Lately I've been focusing on things in which I either have no control, or it's my responsibility to take over all control to steer my family onto a very difficult path that I feel will leave us better off in the long run. I know that all of this cryptic vocabulary doesn't make it any easier for anyone to help or understand the situation, but I can't really get into it any deeper here.

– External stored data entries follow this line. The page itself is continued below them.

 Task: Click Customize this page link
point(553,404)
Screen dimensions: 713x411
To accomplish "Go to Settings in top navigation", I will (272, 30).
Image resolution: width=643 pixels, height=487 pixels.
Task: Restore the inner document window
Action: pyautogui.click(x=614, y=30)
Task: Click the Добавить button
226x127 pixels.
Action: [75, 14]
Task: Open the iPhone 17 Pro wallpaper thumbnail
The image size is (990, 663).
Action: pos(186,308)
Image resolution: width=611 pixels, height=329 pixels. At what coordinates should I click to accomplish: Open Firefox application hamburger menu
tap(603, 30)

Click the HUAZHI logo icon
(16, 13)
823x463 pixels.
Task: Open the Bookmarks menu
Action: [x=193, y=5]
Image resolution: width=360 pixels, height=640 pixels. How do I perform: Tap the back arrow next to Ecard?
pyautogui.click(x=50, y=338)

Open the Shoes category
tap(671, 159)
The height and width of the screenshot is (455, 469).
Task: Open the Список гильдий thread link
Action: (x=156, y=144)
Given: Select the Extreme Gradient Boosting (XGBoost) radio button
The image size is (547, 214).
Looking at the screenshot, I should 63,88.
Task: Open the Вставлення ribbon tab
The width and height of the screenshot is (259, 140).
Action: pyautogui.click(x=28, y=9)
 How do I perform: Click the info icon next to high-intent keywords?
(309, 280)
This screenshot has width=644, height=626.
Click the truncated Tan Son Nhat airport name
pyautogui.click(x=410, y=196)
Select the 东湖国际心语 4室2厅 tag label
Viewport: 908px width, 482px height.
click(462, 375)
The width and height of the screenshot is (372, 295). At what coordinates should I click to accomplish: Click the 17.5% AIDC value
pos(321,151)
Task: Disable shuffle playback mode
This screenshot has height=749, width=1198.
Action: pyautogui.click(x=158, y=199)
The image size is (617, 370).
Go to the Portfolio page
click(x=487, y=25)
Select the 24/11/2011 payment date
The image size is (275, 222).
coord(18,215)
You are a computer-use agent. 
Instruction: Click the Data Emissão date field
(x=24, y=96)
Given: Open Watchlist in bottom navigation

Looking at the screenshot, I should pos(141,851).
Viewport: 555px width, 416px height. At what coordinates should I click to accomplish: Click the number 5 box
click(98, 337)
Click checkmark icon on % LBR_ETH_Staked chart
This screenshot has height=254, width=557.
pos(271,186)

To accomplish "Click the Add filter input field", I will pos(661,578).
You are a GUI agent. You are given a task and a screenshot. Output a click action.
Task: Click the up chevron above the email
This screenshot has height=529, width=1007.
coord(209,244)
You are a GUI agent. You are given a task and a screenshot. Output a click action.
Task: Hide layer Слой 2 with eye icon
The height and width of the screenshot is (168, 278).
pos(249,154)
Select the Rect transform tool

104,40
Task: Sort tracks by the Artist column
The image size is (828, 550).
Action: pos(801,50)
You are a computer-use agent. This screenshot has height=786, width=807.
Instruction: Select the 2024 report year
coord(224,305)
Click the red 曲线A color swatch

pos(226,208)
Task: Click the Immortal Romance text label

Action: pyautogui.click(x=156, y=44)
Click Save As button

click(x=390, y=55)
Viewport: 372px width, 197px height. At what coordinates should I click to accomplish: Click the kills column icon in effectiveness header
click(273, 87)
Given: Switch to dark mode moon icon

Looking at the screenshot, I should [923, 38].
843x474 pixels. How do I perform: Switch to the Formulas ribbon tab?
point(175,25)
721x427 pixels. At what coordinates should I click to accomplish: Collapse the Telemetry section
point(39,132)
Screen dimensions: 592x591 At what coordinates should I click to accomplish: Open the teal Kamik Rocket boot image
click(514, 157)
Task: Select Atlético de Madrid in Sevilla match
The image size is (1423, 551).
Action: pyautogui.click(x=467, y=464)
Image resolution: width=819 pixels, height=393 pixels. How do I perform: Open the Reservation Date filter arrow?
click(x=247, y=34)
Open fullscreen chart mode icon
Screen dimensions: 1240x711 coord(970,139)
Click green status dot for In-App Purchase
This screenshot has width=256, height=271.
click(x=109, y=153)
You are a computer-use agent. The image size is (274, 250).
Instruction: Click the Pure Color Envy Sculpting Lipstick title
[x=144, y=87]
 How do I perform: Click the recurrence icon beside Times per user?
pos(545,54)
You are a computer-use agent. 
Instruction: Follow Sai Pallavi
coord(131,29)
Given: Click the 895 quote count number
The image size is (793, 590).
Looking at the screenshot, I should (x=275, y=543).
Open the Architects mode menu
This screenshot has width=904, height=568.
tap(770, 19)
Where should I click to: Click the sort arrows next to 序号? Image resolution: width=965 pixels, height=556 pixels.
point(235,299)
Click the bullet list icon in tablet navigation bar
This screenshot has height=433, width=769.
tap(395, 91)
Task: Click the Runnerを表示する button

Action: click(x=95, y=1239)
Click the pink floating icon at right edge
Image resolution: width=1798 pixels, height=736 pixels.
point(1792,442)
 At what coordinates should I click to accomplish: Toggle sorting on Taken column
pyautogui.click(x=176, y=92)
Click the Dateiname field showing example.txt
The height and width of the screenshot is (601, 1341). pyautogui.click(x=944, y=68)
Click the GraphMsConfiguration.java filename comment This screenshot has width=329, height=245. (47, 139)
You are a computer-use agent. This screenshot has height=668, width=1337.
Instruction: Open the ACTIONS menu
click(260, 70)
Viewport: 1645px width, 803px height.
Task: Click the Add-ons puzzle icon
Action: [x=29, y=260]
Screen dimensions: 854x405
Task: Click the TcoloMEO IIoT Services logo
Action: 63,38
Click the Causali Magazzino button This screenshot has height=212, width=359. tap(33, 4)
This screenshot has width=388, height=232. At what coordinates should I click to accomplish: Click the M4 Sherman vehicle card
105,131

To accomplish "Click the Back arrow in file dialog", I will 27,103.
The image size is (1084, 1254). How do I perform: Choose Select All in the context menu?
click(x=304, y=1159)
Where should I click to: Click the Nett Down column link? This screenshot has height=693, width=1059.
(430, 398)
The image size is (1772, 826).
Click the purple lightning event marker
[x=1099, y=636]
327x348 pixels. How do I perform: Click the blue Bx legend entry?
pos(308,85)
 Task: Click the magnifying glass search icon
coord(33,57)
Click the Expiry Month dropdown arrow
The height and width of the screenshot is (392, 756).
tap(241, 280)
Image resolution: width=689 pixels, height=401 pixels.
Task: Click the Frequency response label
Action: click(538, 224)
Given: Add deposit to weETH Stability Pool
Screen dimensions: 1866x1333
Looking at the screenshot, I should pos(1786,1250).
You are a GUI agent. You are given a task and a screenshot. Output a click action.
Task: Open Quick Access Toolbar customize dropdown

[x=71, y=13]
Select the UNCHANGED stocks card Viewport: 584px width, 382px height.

Without going into detail, I will say that I've been feeling extremely trapped in my current situation, worried about the welfare of those around me, and the welfare of my husband pracitcally killing himself to make everyone happy with the result of keeping everyone miserable. I've been angry about the situation, scared, sad, even devastated. I've also been working so hard to 'put a good light on it' and just deal with the situation and be happy for everything that's going right. This was working out okay until a couple of months ago when we got the rug pulled out from us in a certain regard. A couple of weeks later there was more bad news that left me depleted, then about a month ago a series of events transpired that basically destroyed any hope that this situation would be fixable in any measure whatsoever. That's when I realized that there is a very sound solution, but this means that I actually have to be assertive in my convictions and that I actually have to lead this family and not just follow grudgingly along the path to ruin. I felt the opaque fog that's been struggling to smother me the last few years go away. Instantly. I've been working on the plan for a few weeks now, and I am more convinced that I'm definitely on the right path, as hard as it is to navigate.
So, I've been finding ways to keep me from dwelling on this stuff 24 hours per day. That's where the paint therapy comes in. I found this little bird for $2 at Salvation Army. I've been wanting to try a project like this to see how it would come out.

After a little white paint meditation, the bird emerges a bit more to my taste. Here he is making my bookcase look so much nicer.